HOW TO COMPLETE THIS TASK — Two lines mark the range in the entries below: the one holding "Toggle the 3 関東地方 checkbox" and the one holding "This screenshot has height=477, width=764.". Set down those two and all lines between them, exactly.

INPUT RECORDS —

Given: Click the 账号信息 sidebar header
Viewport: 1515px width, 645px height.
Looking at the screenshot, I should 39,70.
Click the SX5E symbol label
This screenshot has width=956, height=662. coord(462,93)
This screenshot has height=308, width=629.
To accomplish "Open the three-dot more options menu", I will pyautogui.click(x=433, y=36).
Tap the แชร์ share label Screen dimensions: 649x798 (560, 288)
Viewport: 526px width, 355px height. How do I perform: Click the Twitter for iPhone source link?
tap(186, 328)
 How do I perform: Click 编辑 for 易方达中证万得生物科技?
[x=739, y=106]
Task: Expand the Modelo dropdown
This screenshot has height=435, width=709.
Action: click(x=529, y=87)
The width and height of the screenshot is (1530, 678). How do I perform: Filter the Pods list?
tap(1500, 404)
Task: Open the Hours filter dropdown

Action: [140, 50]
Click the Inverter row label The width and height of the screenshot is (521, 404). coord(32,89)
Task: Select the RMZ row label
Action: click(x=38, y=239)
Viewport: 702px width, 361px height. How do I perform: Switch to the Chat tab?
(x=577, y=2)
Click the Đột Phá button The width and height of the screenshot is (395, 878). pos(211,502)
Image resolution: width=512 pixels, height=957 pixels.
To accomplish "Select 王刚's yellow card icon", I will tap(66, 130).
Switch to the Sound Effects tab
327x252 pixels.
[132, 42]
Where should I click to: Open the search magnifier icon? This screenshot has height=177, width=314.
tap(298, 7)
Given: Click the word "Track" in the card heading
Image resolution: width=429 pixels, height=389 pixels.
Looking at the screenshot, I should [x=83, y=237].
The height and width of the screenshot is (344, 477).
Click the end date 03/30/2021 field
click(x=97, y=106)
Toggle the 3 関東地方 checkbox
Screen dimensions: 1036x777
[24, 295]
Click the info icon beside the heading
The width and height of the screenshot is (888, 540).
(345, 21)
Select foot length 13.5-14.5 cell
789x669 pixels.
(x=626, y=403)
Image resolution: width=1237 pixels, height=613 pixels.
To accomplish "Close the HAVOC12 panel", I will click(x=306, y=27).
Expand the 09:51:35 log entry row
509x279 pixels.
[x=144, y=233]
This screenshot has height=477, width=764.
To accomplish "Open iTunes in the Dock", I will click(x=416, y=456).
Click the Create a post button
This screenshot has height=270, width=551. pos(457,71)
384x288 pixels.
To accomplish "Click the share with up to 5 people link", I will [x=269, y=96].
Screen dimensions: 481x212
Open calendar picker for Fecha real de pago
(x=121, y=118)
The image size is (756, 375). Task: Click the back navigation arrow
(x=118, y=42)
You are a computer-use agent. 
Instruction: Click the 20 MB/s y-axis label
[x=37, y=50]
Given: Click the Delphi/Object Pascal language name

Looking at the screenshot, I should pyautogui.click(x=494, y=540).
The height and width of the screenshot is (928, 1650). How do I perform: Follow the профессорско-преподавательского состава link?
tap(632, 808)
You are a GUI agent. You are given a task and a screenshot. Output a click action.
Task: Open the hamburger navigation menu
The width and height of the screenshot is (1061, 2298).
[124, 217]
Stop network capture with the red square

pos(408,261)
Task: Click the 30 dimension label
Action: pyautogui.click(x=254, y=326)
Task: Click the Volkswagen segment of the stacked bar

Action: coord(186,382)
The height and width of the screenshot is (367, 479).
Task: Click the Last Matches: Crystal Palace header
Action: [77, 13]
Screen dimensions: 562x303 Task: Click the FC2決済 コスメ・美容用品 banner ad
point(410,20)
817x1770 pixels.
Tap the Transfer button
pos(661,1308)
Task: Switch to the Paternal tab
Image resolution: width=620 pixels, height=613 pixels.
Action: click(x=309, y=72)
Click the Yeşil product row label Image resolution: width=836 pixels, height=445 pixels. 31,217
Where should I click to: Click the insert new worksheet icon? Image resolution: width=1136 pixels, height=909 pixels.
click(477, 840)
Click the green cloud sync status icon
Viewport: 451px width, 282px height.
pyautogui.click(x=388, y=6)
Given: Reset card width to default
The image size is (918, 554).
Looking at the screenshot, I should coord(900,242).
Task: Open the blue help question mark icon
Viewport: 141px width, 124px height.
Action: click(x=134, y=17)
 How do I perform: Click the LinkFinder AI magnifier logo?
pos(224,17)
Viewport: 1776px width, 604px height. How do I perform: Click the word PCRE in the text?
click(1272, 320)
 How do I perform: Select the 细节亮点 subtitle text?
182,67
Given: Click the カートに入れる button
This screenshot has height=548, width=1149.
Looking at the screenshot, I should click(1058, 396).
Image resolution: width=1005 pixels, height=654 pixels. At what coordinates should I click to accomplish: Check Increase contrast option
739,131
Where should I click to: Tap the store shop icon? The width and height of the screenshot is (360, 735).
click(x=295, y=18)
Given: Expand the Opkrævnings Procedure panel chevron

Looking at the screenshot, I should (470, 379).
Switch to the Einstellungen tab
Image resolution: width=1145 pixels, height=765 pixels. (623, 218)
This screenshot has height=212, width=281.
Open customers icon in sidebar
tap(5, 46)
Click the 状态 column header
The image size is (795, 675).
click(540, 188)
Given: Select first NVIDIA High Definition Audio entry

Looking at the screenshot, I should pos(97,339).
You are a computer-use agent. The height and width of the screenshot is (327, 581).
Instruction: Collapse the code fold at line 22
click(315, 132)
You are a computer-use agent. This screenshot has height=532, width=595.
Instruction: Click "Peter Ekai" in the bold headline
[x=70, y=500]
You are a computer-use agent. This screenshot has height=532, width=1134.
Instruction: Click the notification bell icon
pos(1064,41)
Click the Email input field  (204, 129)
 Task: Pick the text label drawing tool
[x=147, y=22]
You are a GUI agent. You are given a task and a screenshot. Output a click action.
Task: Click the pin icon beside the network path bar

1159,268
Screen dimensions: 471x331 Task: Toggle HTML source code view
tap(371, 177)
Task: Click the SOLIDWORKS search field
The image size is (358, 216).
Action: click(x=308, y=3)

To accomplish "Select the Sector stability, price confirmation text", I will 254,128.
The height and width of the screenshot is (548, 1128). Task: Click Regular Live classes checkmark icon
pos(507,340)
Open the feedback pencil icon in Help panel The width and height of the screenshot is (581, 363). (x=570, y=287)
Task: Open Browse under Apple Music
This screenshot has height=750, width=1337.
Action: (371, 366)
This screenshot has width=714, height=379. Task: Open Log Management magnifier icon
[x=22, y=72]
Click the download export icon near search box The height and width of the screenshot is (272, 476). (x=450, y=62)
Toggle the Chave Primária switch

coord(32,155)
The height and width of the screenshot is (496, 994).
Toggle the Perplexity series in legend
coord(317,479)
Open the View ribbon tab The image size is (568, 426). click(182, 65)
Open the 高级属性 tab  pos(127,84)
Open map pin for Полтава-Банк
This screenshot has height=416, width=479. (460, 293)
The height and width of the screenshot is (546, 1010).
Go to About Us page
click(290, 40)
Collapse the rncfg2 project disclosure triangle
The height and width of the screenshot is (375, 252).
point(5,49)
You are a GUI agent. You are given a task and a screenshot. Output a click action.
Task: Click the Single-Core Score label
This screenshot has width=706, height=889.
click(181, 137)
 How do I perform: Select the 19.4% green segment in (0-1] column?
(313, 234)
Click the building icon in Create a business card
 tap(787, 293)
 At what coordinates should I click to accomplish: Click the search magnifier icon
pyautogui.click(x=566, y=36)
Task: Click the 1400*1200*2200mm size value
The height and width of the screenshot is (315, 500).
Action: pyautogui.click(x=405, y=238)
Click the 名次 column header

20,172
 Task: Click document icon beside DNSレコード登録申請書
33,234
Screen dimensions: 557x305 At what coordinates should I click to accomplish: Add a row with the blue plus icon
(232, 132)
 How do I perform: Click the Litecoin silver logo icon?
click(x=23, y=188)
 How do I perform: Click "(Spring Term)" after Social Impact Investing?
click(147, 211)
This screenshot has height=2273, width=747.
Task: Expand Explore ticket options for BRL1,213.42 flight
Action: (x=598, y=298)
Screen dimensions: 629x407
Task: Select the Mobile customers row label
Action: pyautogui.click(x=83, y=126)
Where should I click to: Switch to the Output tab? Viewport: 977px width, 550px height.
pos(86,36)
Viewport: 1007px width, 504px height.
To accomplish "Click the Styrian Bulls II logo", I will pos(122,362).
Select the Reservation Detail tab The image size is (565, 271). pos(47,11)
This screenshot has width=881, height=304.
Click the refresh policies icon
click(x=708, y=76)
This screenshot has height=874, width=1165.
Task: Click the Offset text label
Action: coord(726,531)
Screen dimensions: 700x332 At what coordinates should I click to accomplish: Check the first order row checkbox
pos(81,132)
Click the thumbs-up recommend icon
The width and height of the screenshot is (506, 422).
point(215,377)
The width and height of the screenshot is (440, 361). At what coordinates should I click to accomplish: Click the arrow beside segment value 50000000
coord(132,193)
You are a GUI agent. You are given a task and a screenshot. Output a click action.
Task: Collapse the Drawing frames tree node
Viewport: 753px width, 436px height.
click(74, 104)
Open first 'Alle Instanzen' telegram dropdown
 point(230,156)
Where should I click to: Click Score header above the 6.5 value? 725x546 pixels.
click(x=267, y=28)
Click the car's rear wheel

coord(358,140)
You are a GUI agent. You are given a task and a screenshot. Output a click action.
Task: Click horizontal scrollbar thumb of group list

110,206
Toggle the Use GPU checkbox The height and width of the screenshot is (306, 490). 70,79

ANSWER TO THIS EXERCISE —
Toggle the 3 関東地方 checkbox
Screen dimensions: 1036x777
[24, 295]
Click the info icon beside the heading
The width and height of the screenshot is (888, 540).
(345, 21)
Select foot length 13.5-14.5 cell
789x669 pixels.
(x=626, y=403)
Image resolution: width=1237 pixels, height=613 pixels.
To accomplish "Close the HAVOC12 panel", I will click(x=306, y=27).
Expand the 09:51:35 log entry row
509x279 pixels.
[x=144, y=233]
This screenshot has height=477, width=764.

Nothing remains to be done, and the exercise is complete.